Isolated perfused mouse lung (IPL) were prepared from male C57Bl6, tet-O-Cre^tg/⁻;SMA-rtTA^tg/⁻:PTEN^fl/fl, and tet-O-Cre^tg/⁻; SMA-rtTA^tg/⁻;PTEN^WT/WT mice as previously described.²² In brief, mice were anaesthetized with 250 mg/kg avertin via IP injection, depth of anaesthesia was confirmed by toe pinch. Following anaesthesia and tracheotomy the heart was catheterized and pulmonary artery pressure (PAP) was recorded continuously. Lungs were only included in the study if perfusion pressure was stable and below 20 cm H₂O during the initial 10 min of baseline perfusion and if lungs showed no macroscopic signs of hemorrhage, atelectasis, or edema.

2.3 Cell culture

PASMCs, culture media kits (SmGM-2 BulletKit, CC-3182) and subculture supplies including HEPES buffered saline solution (CC-5024), trypsin/EDTA solution (CC-5012) and trypsin neutralizing solution (CC-5002) were purchased from Lonza (Clonetics PASMC, Lonza, Basel, Switzerland). Cells were cultured according to manufacturer’s instructions and used within the first six passages of growth from three different batches.

2.4 Protein extraction

Cells were grown to confluence and treated as indicated in text, then lysed following standard protocols. Protein concentration was measured by BCA assay (Thermo Fischer Scientific, Waltham, MA) and samples were stored at −80 °C.

2.5 Hypoxia exposure in vitro

Experiments for hypoxia exposure of PASMC were performed in a custom-built hypoxia chamber. After 5 min of hypoxia cells were lysed following standard protocols and placed on ice immediately.

2.6 Western blotting

The following antibodies were used following standard western blotting procedures: TRPC6 1:1000—Alomone Lab, Jerusalem, Israel: ACC-017²³; PTEN 1:1000—Cell Signaling, Boston, MA: 9552S²⁴; GAPDH 1:1000—Santa Cruz, Dallas, TX: sc-25778; Caveolin-1 1:500—BD Biosciences, San Jose, CA: 610407.

——————

## [Your instructions]
Rewrite the methods text between "2.3 Cell culture" and "three different batches.", inclusive, and swap "purchased" for "bought".

——————

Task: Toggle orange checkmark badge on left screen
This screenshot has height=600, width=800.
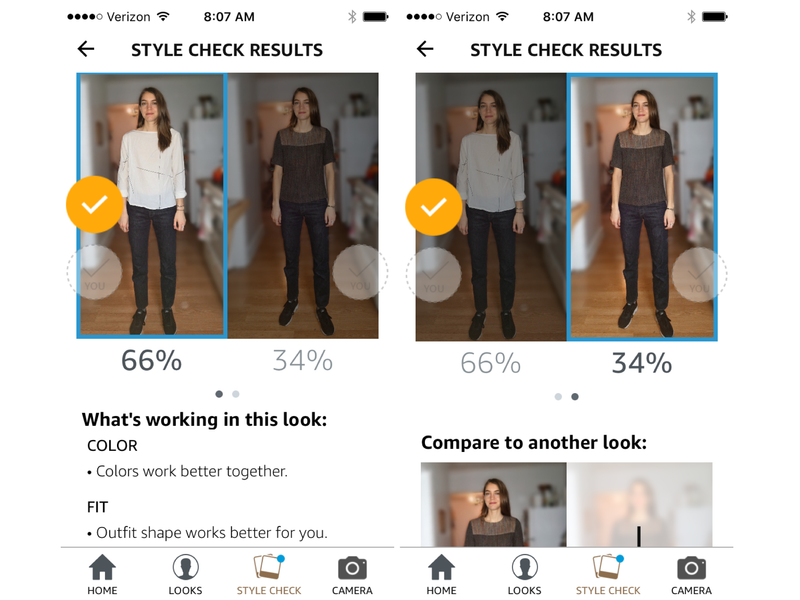Action: click(x=94, y=205)
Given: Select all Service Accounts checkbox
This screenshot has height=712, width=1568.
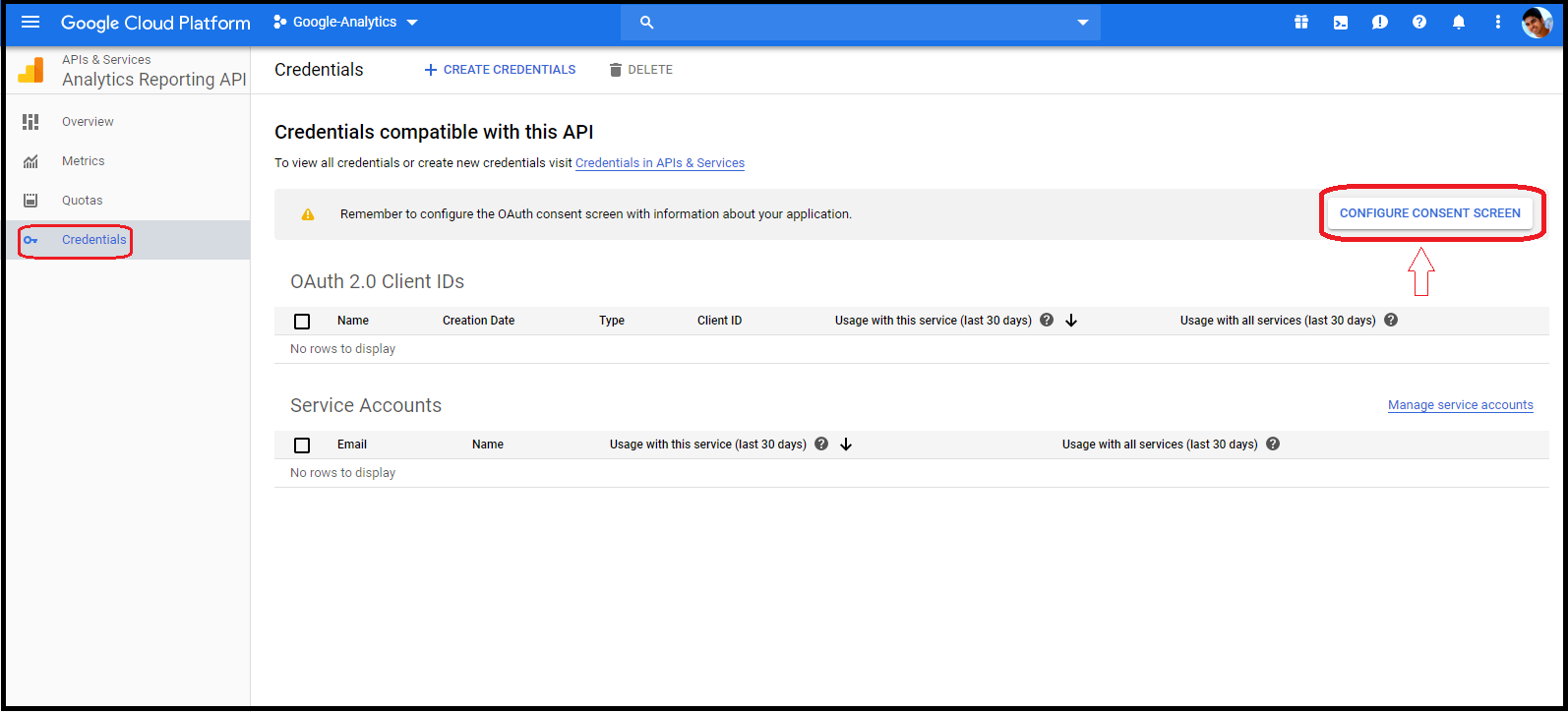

——————

## [The answer]
2.3 Cell culture

PASMCs, culture media kits (SmGM-2 BulletKit, CC-3182) and subculture supplies including HEPES buffered saline solution (CC-5024), trypsin/EDTA solution (CC-5012) and trypsin neutralizing solution (CC-5002) were bought from Lonza (Clonetics PASMC, Lonza, Basel, Switzerland). Cells were cultured according to manufacturer’s instructions and used within the first six passages of growth from three different batches.